*** Opening of PROVIDED PASSAGE ***

Regeneration of resin IV

The resin IV was regenerated and reused for times for As(III) sorption. The resin was agitated for 10 min and basified with only 10 mL of 4 % NaOH basic solution. After this, the resin was washed thoroughly with deionized (mili-Q) water until the pH of water reached at neutral. The efficiency of regenerated resin was remained almost same.

Conclusion

This study highlights the synthesis of calix[4]arene based resin IV and its sorption ability toward As(III). Synthesis was confirmed by using different analytical techniques. The characteristics sorption of As(III) onto resin IV was studied under static and dynamic modes of sorption. Maximum removal of As(III) occurred at pH of 4.5. Equilibrium sorption data showed excellent fit to Langmuir and Tempkin isotherm models with an adsorption capacity of 100 mmol g−1 which indicate monolayer sorption on the homogeneous surface of the sorbent. Thermodynamic studies concluded that the sorption process for As(III) was feasible, spontaneous and endothermic in nature because of the positive ΔH 0 0.034 KJ mol−1 and negative ΔG value. The pseudo-second-order kinetic model was found to best correlate to the experimental data for As(III) sorption. The rate determining step was found to be controlled by both surface sorption as well as film diffusion mechanism. In addition, it also reduces other water quality parameters of pH, TDS, conductivity and salinity of waste water. Hence results of this study signify that resin IV has high capacity to remove As(III) from contaminated waste water.

*** Close of PROVIDED PASSAGE ***

--- WORK INSTRUCTIONS ---
- a) In the passage on resin IV, what reason does the conclusion give for calling the As(III) sorption process feasible, spontaneous and endothermic? Answer in one to three sentences.
- b) Echo back everything in the passage on resin IV from "Regeneration of resin" down to "remained almost same.", without changing a word.

*** Opening of INFORMATION PROVIDED ***

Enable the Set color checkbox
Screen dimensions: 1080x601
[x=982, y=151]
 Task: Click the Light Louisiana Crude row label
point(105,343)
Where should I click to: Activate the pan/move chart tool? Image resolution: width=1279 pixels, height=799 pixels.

*** Close of INFORMATION PROVIDED ***
*** Opening of INFORMATION PROVIDED ***

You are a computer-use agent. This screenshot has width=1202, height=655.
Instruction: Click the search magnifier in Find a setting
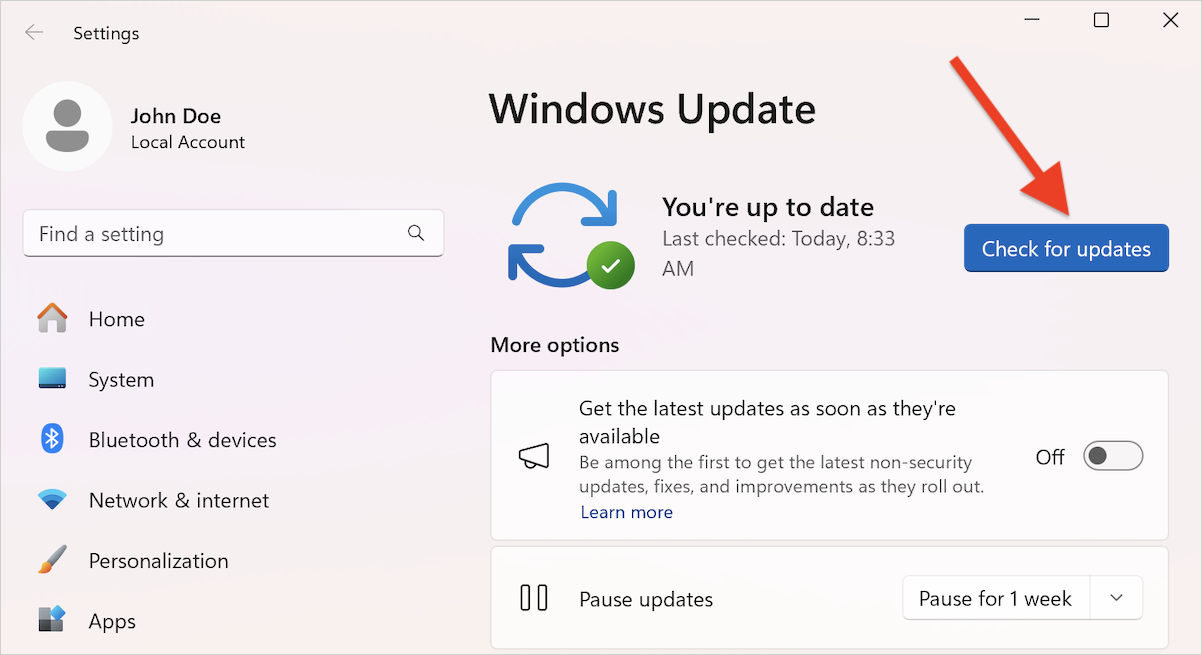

*** Close of INFORMATION PROVIDED ***

--- SET OF ANSWERS ---
- a) The conclusion says the process was feasible, spontaneous and endothermic because of the positive ΔH value and the negative ΔG value found in the thermodynamic studies.

- b)
Regeneration of resin IV

The resin IV was regenerated and reused for times for As(III) sorption. The resin was agitated for 10 min and basified with only 10 mL of 4 % NaOH basic solution. After this, the resin was washed thoroughly with deionized (mili-Q) water until the pH of water reached at neutral. The efficiency of regenerated resin was remained almost same.